(Pixel coordinate grounding data)
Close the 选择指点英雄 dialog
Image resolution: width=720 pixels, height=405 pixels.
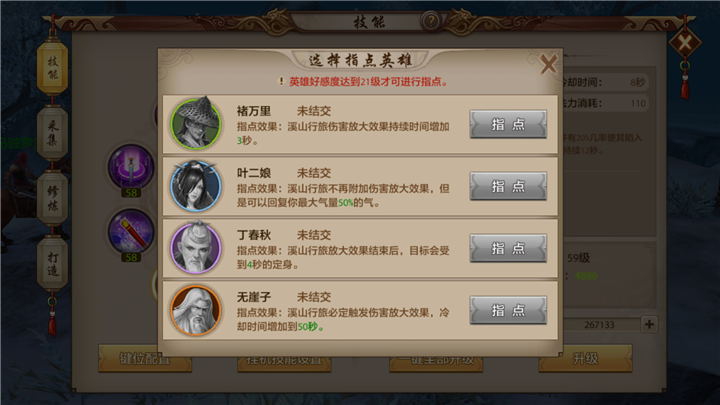click(x=548, y=64)
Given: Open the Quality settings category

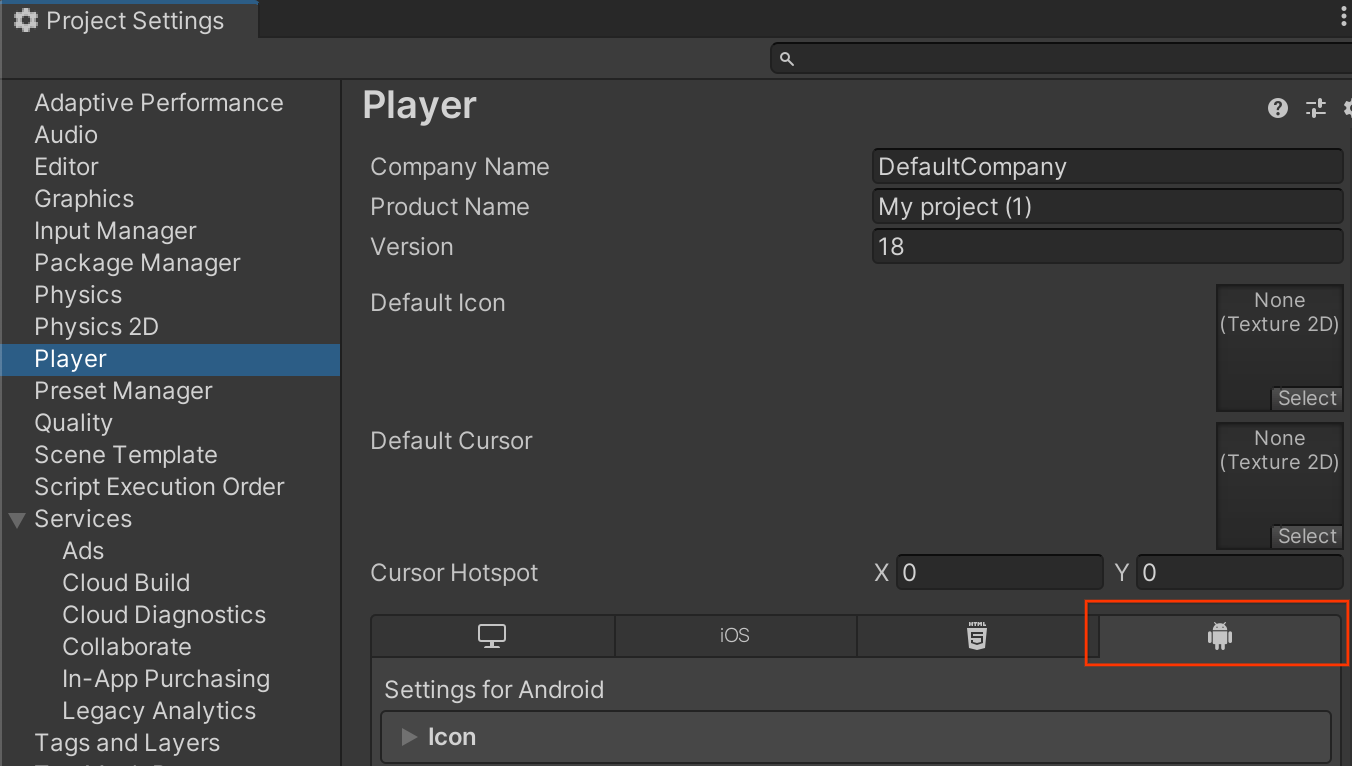Looking at the screenshot, I should (73, 423).
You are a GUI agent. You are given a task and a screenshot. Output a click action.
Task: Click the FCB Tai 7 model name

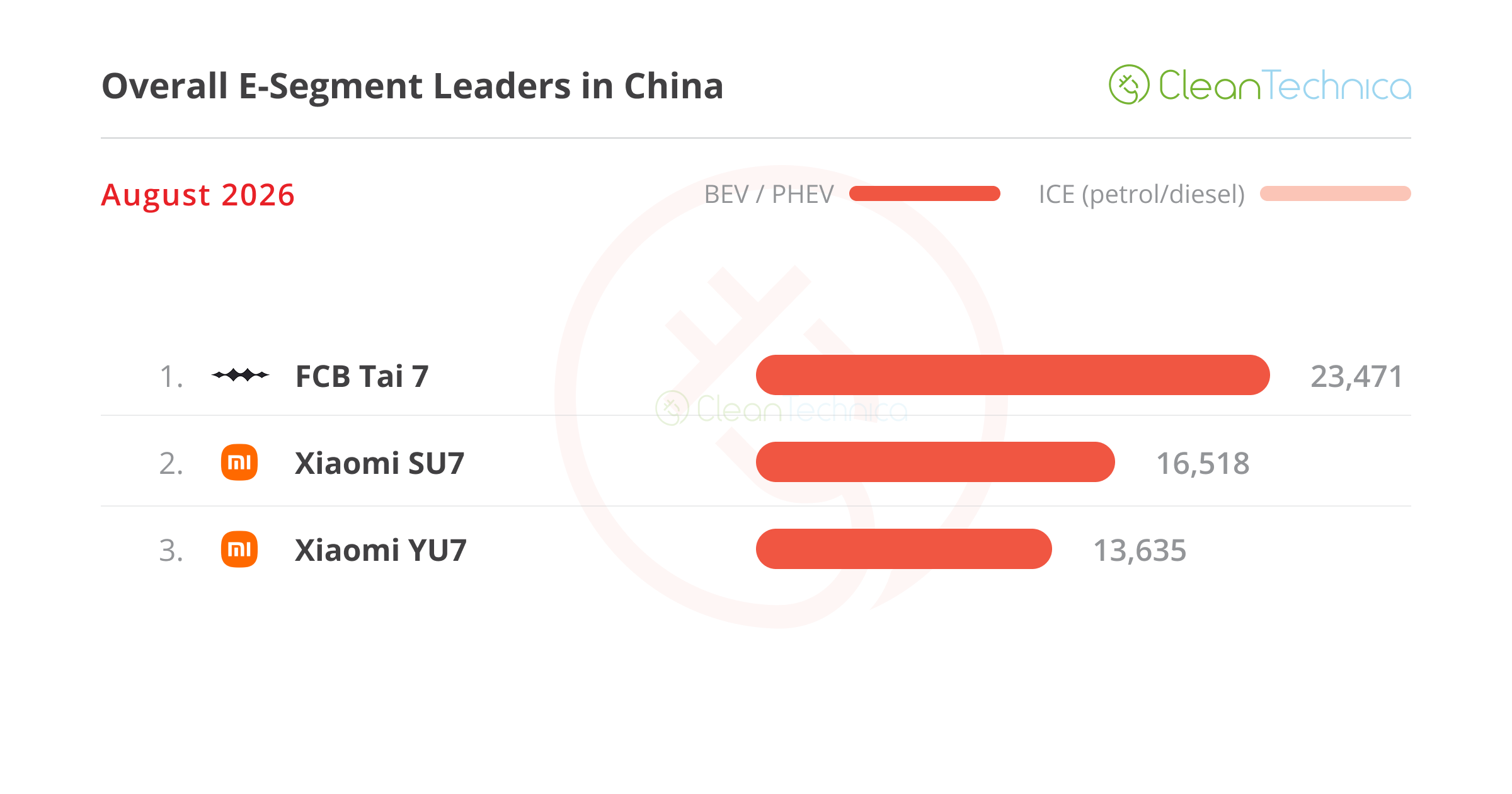[362, 376]
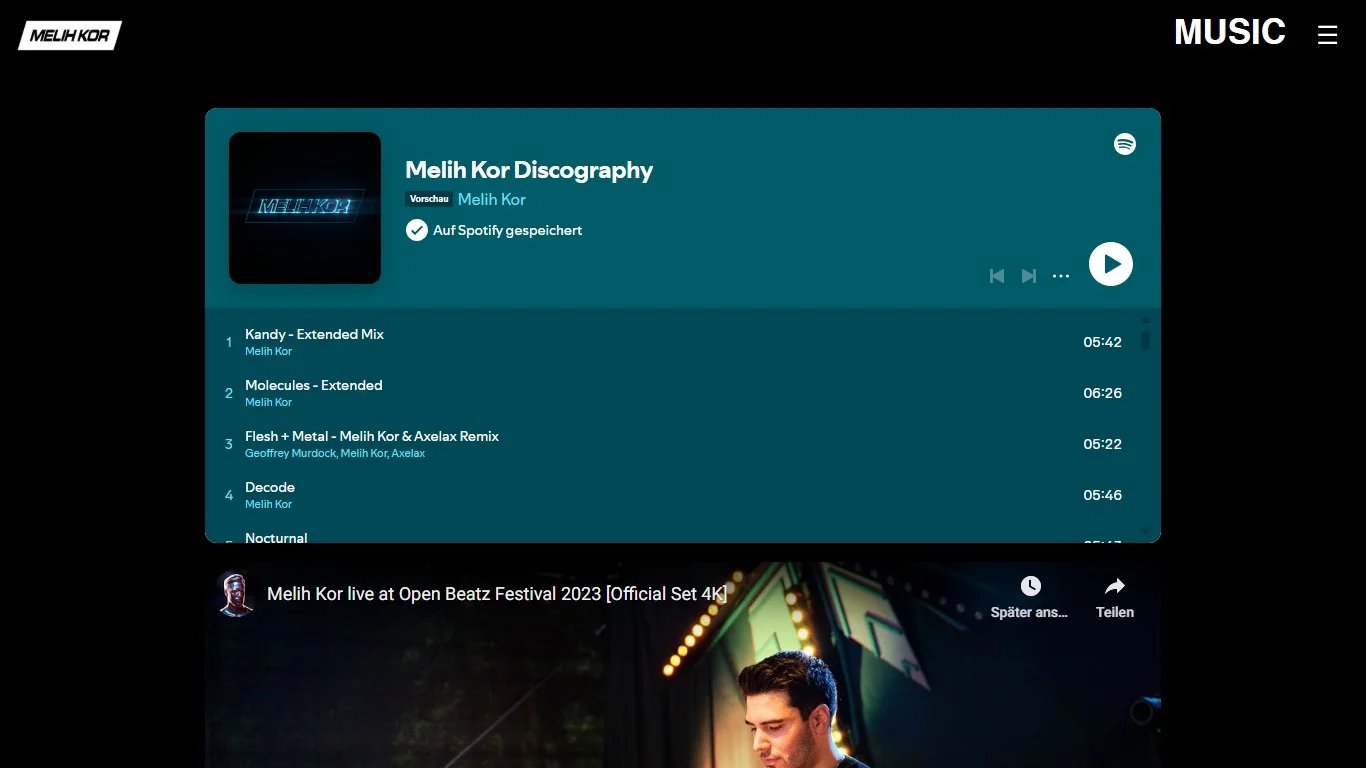This screenshot has width=1366, height=768.
Task: Click the YouTube channel avatar
Action: coord(236,594)
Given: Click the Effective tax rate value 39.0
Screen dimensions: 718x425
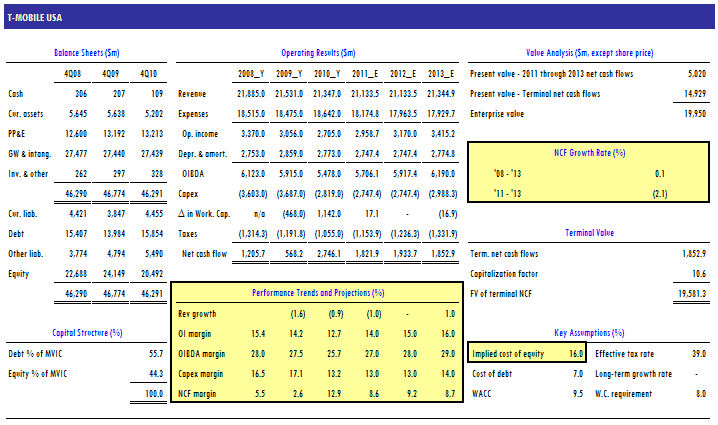Looking at the screenshot, I should pos(699,353).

> Aim of the exercise
Please print the data above once more, exactly as it appears, with no pictures.

> Response to this task
Close the 选择指点英雄 dialog
Image resolution: width=720 pixels, height=405 pixels.
click(x=548, y=64)
Given: Open the Quality settings category

Looking at the screenshot, I should (73, 423).
You are a GUI agent. You are given a task and a screenshot. Output a click action.
Task: Click the FCB Tai 7 model name

[362, 376]
This screenshot has width=1366, height=768.
Task: Click the YouTube channel avatar
Action: coord(236,594)
Given: Click the Effective tax rate value 39.0
Screen dimensions: 718x425
Looking at the screenshot, I should pos(699,353).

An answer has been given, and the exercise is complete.